Weitaus kontroverser als al-Scharters Disqualifikation ist die Hasem Abu Ismails. Der ehemalige Muslimbruder und Sohn eines angesehenen al-Azhar-Gelehrten, gilt heute als wortgewaltiger, einflussreicher Salafistenprediger – und als erbittertster Gegner des herrschenden Militärrats. Noch während der Revolution im vergangenen Jahr, hatte er Feldmarshall Tantawi und die Nomenklatura des Militärs immer wieder angegriffen.

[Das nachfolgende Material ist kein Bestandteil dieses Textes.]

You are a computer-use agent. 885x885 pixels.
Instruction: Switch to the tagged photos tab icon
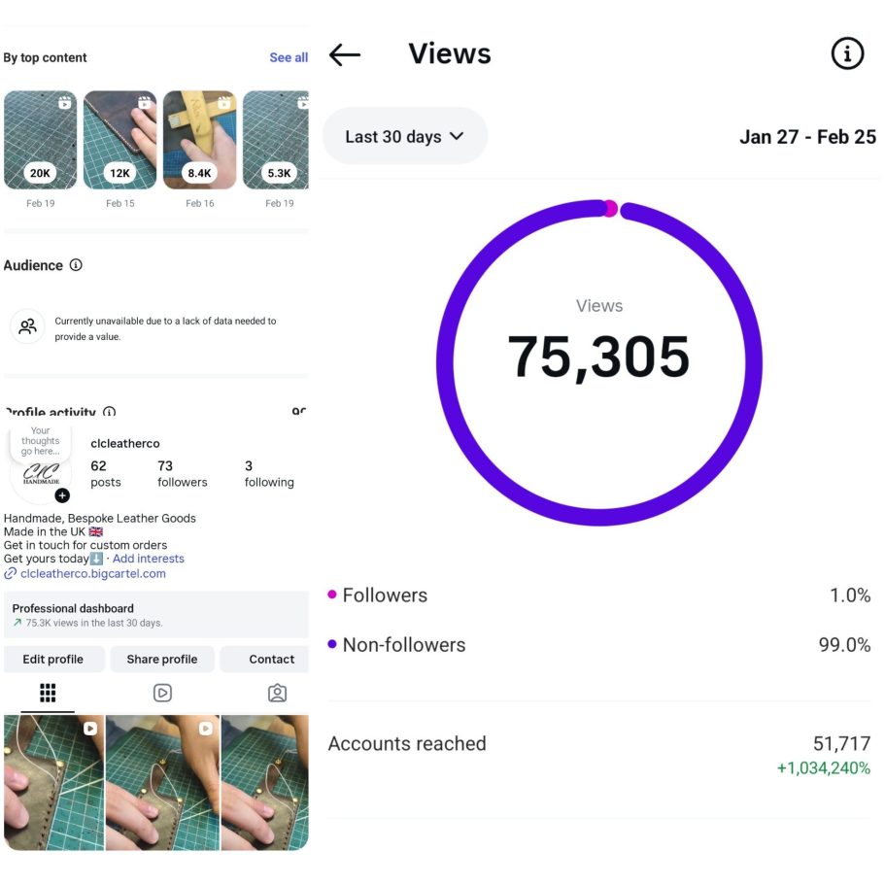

Der Grund für seine Disqualifikation: Abu Ismails Mutter habe neben der ägyptischen auch die US-amerikanische Staatsbürgerschaft besessen und sei mit ihrem Zweitpass auf Pilgerfahrt in Saudi-Arabien gewesen, das berichtete die halb-amtliche „al-Ahram“ und wurde ebenso vom wahhabitischen Königreich bestätigt.

Da nach dem derzeit geltenden Gesetz alle Kandidaten ausschließlich die ägyptische Staatsbürgerschaft besitzen dürfen und von rein-ägyptischen Eltern abstammen müssen, könne Abu Ismail nicht weiter für das Amt des Präsidenten kandidieren – wenngleich dieser vehement bestreitet, dass seine Mutter jemals den Zweitpass mit der Nummer 500611598 besessen habe.

Zwar nicht von der Wahlliste ausgeschlossen, aber ebenfalls aufgrund seiner Mutter in Erklärungsnot ist derzeit Amr Mussa. Der ehemalige Generalsekretär der Arabischen Liga wird bereits seit einiger Zeit immer wieder als Trunkenbold diffamiert und soll zudem eine jüdische Mutter und einen israelischen Halbbruder haben.

Die Gerüchte – von wem sie verbreitet wurden ist bislang unklar, wenngleich Anhänger Abu Ismails dahinter vermutet werden – fanden schnell ihren Weg in die Presse und erregten nilauf, nilab den Zorn vieler Wähler. Um die Massen in ihrem Israel-Hass noch weiter gegen Mussa aufzubringen wurde tief in der Kiste der Fabeln gekramt – und Rakia Ibrahim als dessen vermeintliche Mutter gefunden, eine bekannte ägyptisch-jüdische Schauspielerin, deren richtiger Name Rachel Abraham Levy lautete und die kurzerhand gleich noch zur Mossadagentin erklärt wurde.

Omar Suleiman – Schach oder Macht?

Retourkutschen und Diffamierungen sind in diesen Tagen Teil des politischen Tauziehens am Nil. Jeder Kandidat wird von den Medien auf Herz und Nieren geprüft – und wenn nötig, helfen die rivalisierenden Lager nach, um den jeweils anderen in einem besonders schlechten Licht darzustellen.

Besonders betroffen: der Mubarak-Intimus Omar Suleiman. Gegen die Bewerbung des 75-jährigen ehemaligen Vizepräsidenten zogen am vergangenen Freitag zehntausende Islamisten auf den Tahrir-Platz und hängten in der Kairener Innenstadt kaum weniger Plakate auf, die dessen Konterfei nebst Davidstern zeigten. Die Botschaft: Omar Suleiman hat nicht nur das Blut hunderter Ägypter an den Händen, sondern paktiert auch mit dem ungeliebten Nachbarn. Tatsächlich gilt der im irakischen Bagdad geborene ehemalige israelische Verteidigungsminister Benjamin Ben-Eliezer als persönlicher Freund Suleimans.

Sollte dieser nicht wieder zu seinem Lieblingshobby, dem Schachspielen, zurückkehren, sondern von seinem Recht Gebrauch machen und binnen  48 Stunden gegen die Entscheidung der Hohen Wahlkommission sein Veto einlegen, um doch noch bei den am 23. Mai beginnenden Wahlen teilnehmen zu können, müsste jedoch auch noch der herrschende Militärrat mitspielen.

Diesem obliegt es, einen vom ägyptischen Parlament am Donnerstagabend verabschiedeten Gesetzesentwurf zu unterschreiben, der die Vizepräsidenten und Ministerpräsidenten der vergangenen zehn Jahre Mubarak von der Wahl ausschließt. Und damit auch Omar Suleiman.